> **Excerpt provided**:
================

Private James Frazer is a fictional Home Guard platoon member and undertaker, first portrayed by John Laurie in the BBC television sitcom Dad's Army. He is noted for his catchphrases "We're doomed!" and "Rubbish!"

Personality 
Frazer was born in 1872 and is a dour, trouble-stirring, exaggerating, wild-eyed Scottish undertaker (formerly the keeper of a philatelist's shop with a hobby of making coffins). He hails from the "wild and lonely" Isle of Barra in the Outer Hebrides, an apparently desolate and bleak place that appears to have informed most of his pessimistic, dark tendencies.

He is an old sailor and traveller who claims to have had many adventures in the south seas, describing in Uninvited Guests how an expedition with a friend named Jethro led to Jethro being cursed to die by a witch doctor for stealing a ruby from a jungle temple, and recounting in Don't Forget the Diver how another friend, Wally Stuart, died from "the dreaded bends" when they were diving for pearls, leading to Frazer inheriting his diving suit. He was awarded the Polar Medal for serving on the Shackleton Expedition - which one is not made clear but it would have been the 1907-09 Nimrod expedition since the 1914-16 Endurance expedition members would not have been back in time to partake in the battle of Jutland, and no Polar Medals were awarded for the 1921-22 Quest expedition.  Typically he describes the Antarctic as "a wild and lonely place with nothing but ice and snow" - which is why the medal ribbon was white. He was a Chief Petty Officer in the Royal Navy during the First World War and was a cook on board HMS Defiant during the Battle of Jutland. He also mentions that he was a member of the crew of a minesweeper and was responsible for shooting mines with a rifle from the ship and is shown to be a crack shot due to that (although he has to wave the gun up and down, because as he says "It's the only way I can shoot sir, this is the motion of the sea"). He moved to Walmington-on-Sea after the First World War, becoming the town's undertaker.

Frazer makes no secret of his desires for increased rank and power within the platoon. To that end, Frazer is frequently negative and hyper-critical of his superior officers and their decisions, and clearly considers Captain Mainwaring, Sergeant Wilson and Lance Corporal Jones barely fit for command. When given even a little bit of power, however (or even just the taste of it), it frequently goes straight to his head; notably, in the episode "If the Cap Fits...", Frazer is temporarily given command of the platoon for a few days as an exercise in the difficulties of leadership, which, far from educating him in the pressures that Mainwaring faced, merely result in him acting even more exceedingly arrogant and tyrannical than before. In When Did You Last See Your Money?, a panic-stricken Jones was going to pieces over a missing £500, and Frazer was delighted, reminding people that he was next in line for Jones' position. In Something Nasty in the Vault, after Jones assumes control of the platoon following Mainwaring and Wilson's incapacitation, Frazer declares that he is second in command; something which goes undisputed by the rest of the platoon. Furthermore, in the missing episode A Stripe for Frazer, Frazer is promoted to Lance-Corporal by Mainwaring, who has been informed that he can promote a member of the platoon to a full corporal's rank. By promoting Frazer, Mainwaring's plan is to determine whether Jones or Frazer will make the best full corporal; however, Frazer's desire for the second stripe leads him to issue numerous charge sheets (including against Jones, his fellow lance corporal) in an effort to impress Mainwaring, with minor offences being designated as very serious breaches of conduct.

================

> **Supplied data**:
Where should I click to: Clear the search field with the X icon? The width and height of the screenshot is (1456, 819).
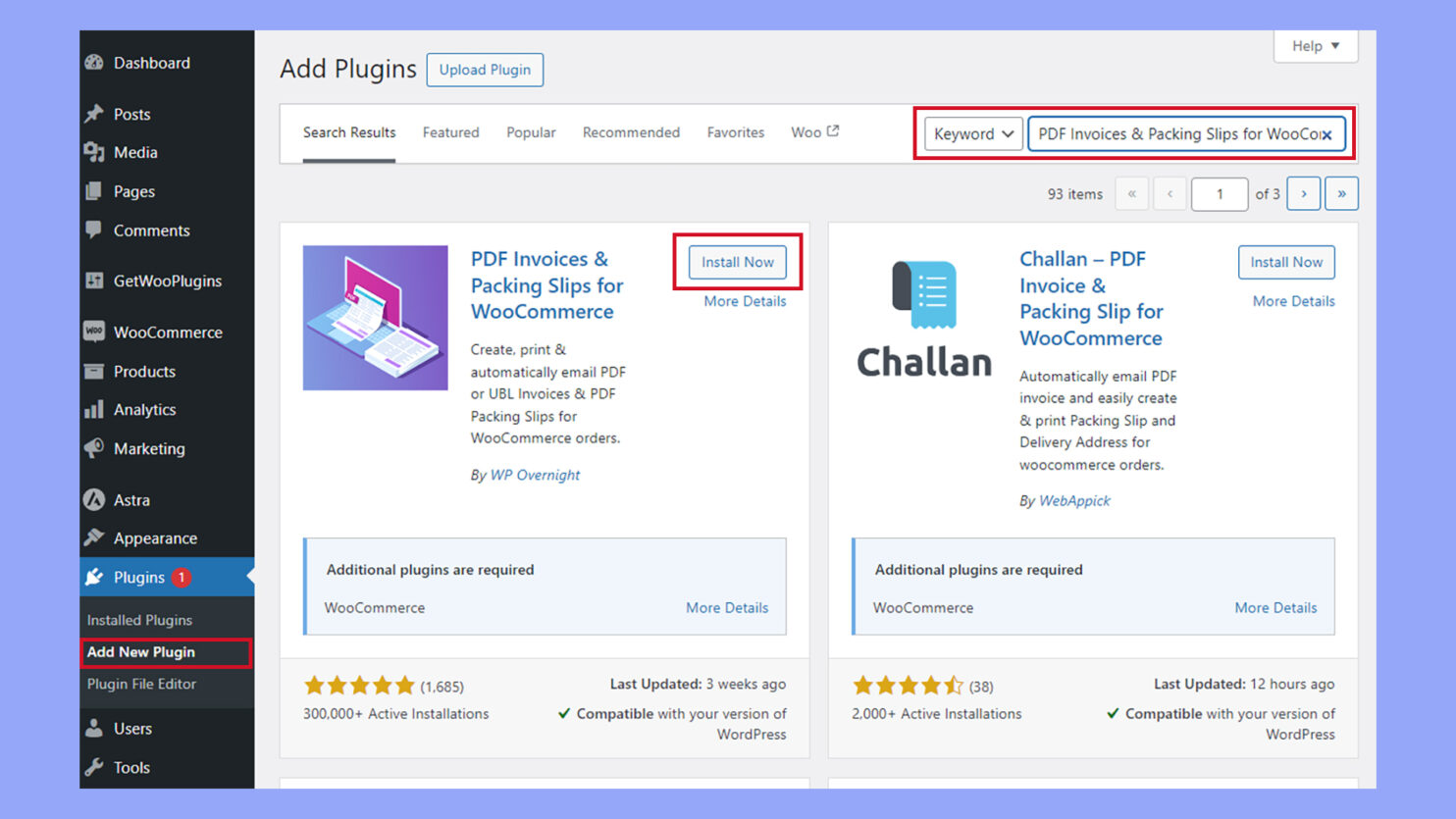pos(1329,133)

================

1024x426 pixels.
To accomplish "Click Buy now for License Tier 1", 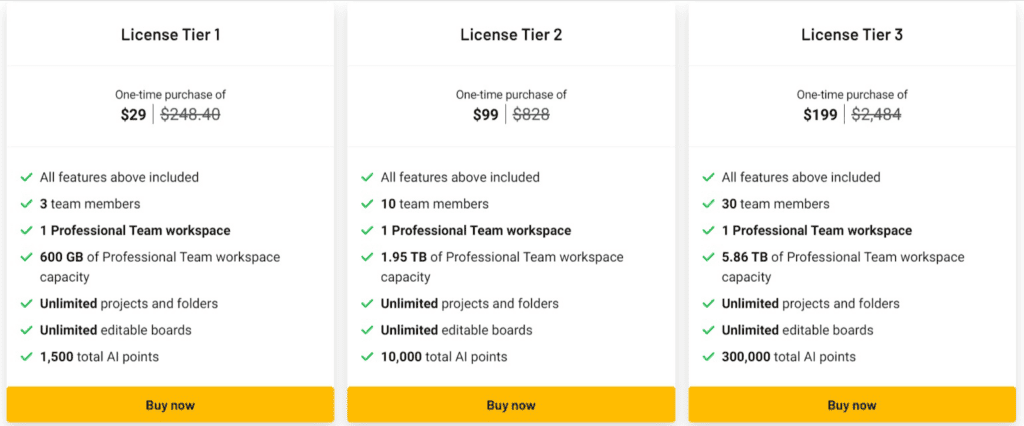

================

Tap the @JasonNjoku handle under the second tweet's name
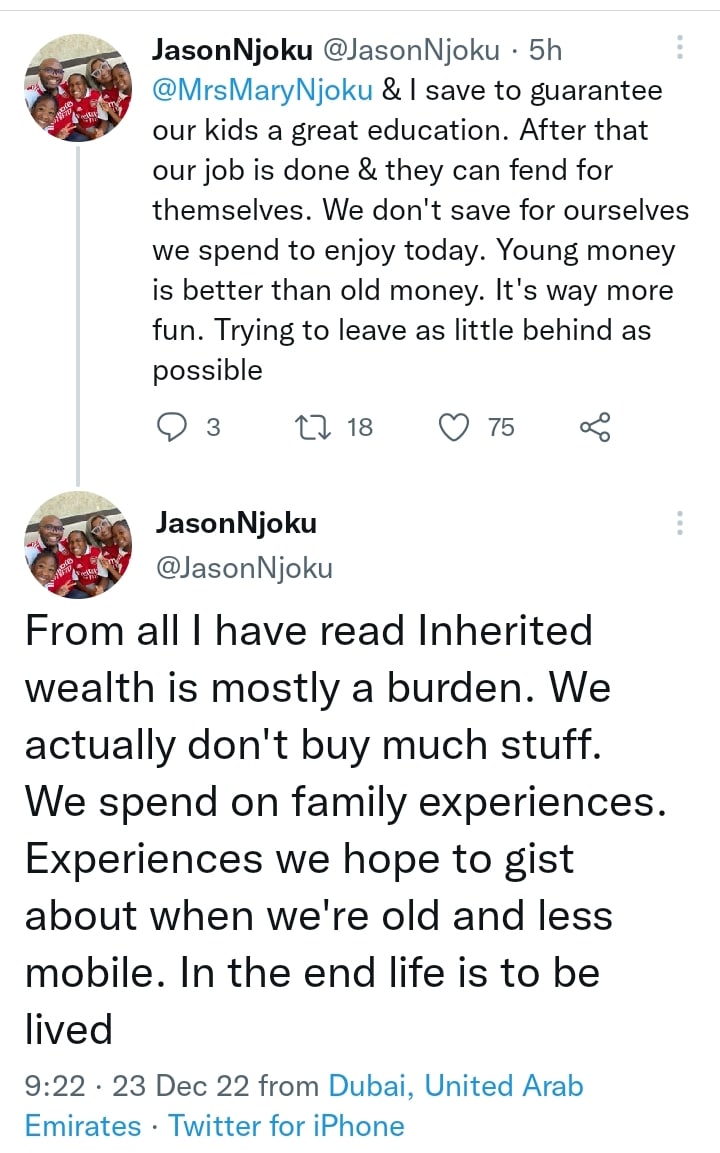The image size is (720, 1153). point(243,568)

================

> **Objectives**:
(1) Lay out the records as a JSON list of strings, one per line, starting with the line containing "Where should I" and going on through the line containing "pos(1329,133)", skipping blank lines and leaving out the pictures.
(2) Pick up the character profile of Private Frazer right after its final sentence and keep writing.
The Frazer character profile and the records are unrelated to each other.

> **Solved problems**:
(1)
[
  "Where should I click to: Clear the search field with the X icon? The width and height of the screenshot is (1456, 819).",
  "pos(1329,133)"
]

(2)
To reach his ends, Frazer is somewhat two-faced; he has a Machiavellian tendency to doubt people and their situations, and is usually responsible for gossiping and sowing the seeds of unease or insubordination amongst the other members of the platoon. His is usually the loudest voice of condemnation or criticism in any given situation - however, if and when his current target triumphs or is validated, he will instantly alter his position with a hasty "I never doubted you for a second", to ensure that he is never on the losing side. A prime example of this is his attitude in the episode "Branded", where his is the loudest voice of condemnation regarding Private Godfrey's conscientious objection and apparent 'cowardice' during the First World War, only for Frazer to immediately change his position when it transpires that Godfrey is nevertheless a decorated war hero. Another, less prominent, example is in "Sgt - Save My Boy!"; Frazer criticises Godfrey for fleeing "at the first sign of trouble", only to dub him "a man of steel... just like I've always said" when he sees Godfrey bypass the mine-infested beach on his own. In the episode "Getting the Bird", Frazer even shows a rare hint of self-awareness about his tendency to gossip; when he discovers that the young lady Wilson has been seen around town with is actually Wilson's daughter from a failed marriage, he admits that he's "an old blatherskite" and promises Wilson that he will never divulge his secret.

A notoriously miserable and miserly soul, Frazer is known for his bleak, pessimistic outlook on life. In any situation where circumstances seem bleak for the platoon, he will never fail to find more reasons to feel doom. He will often find the time in the various predicaments that the platoon face to observe that their potential fate is "a terrible way to die", to note that "we're doomed" when peril is awaiting them or to regale the platoon with an anecdote of a much similar experience he is aware of that ended rather bleakly for all concerned. He also has quite a line in dark, atmospheric and rather long-winded tales which start promisingly with the lure of supernatural horrors and terrors, only to ultimately prove disappointing and end rather mundanely, such as the tales of 'The Auld Empty Barn' (there was nothing in it) and his friend Jethro, who apparently fell victim to a curse that ensured certain death; Jethro indeed did die at the age of 86.

It was revealed in the episode "Operation Kilt" that he sports a tattoo on his arm which he claims "cost a fortune" and states "Scotland forever". It's also revealed in "When Did You Last See Your Money?" that he knows hypnosis, as he says "While I was sailing the China seas, I studied the art of hypnosis" and successfully hypnotises Lance-Corporal Jones. His main rivalries are with the other ageing members in the platoon, notably Corporal Jones, who fights back, and Private Godfrey, who does not. He has a more amenable relationship with Private Walker, who jokingly gives Frazer the nickname "Taffy" (a slang term for Welsh people, used by Walker as a playful dig at Frazer's Scottish heritage). He possesses a curious fascination with women who have "big, strong thighs."

Frazer does show a more generous side to his character when he saves Private Godfrey's cottage from being demolished to make way for a runway. When all hope seems lost, Frazer saves the day by threatening to reveal a senior politician's past indiscretions, although in typical Frazer style he does not let on that he was the hero of the hour.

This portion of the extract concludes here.